DATA LISTING –
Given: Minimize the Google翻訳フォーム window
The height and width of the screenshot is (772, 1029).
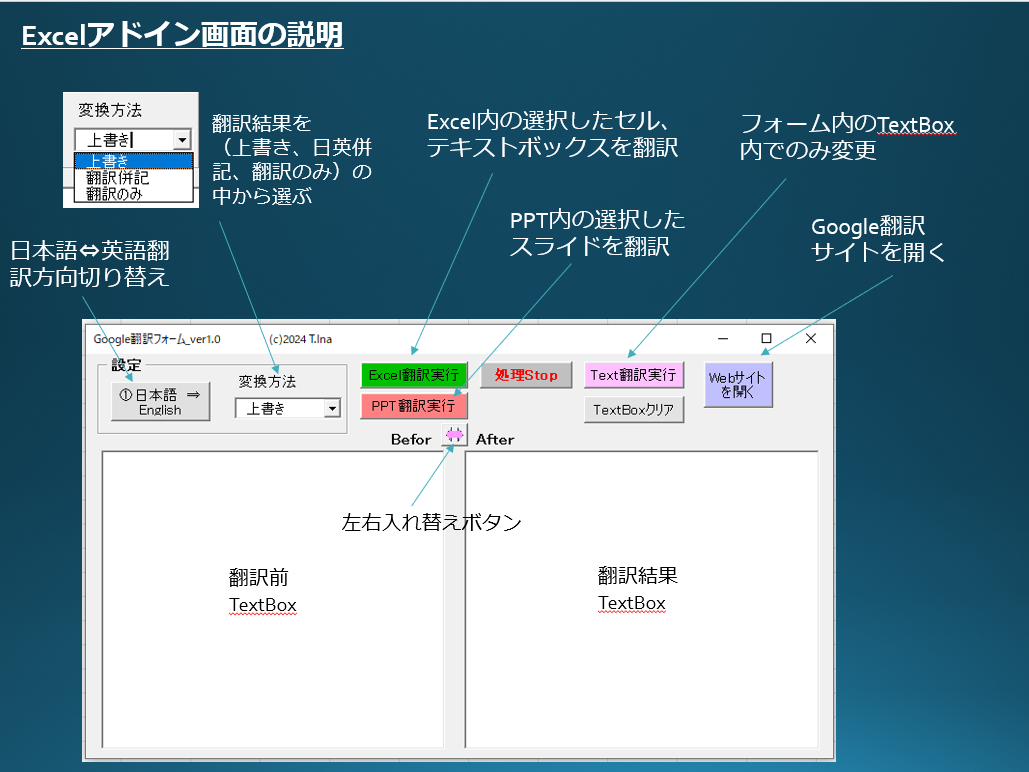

==

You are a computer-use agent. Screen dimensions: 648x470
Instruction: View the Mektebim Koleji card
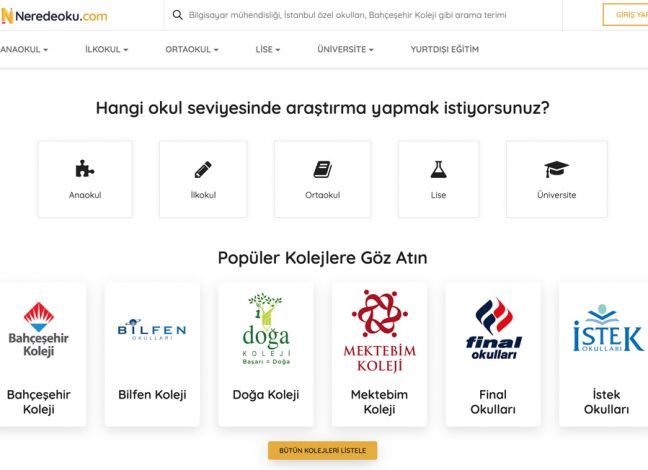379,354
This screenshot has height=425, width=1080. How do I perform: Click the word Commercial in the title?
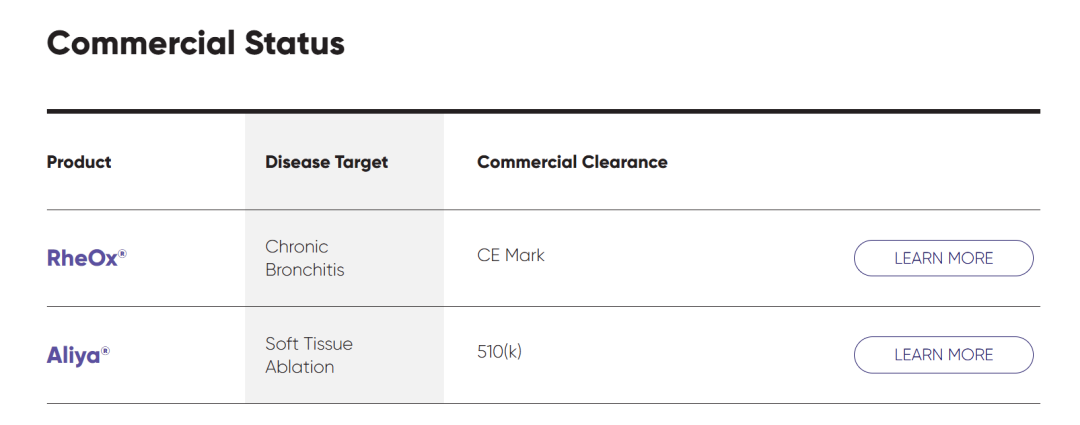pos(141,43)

TASK DETAILS – Starting at the line that has "Given: Minimize the Google翻訳フォーム window" and ending at the line that has "The height and", please write out the lines above exactly, leaving out all others.

EXERCISE OUTPUT –
Given: Minimize the Google翻訳フォーム window
The height and width of the screenshot is (772, 1029).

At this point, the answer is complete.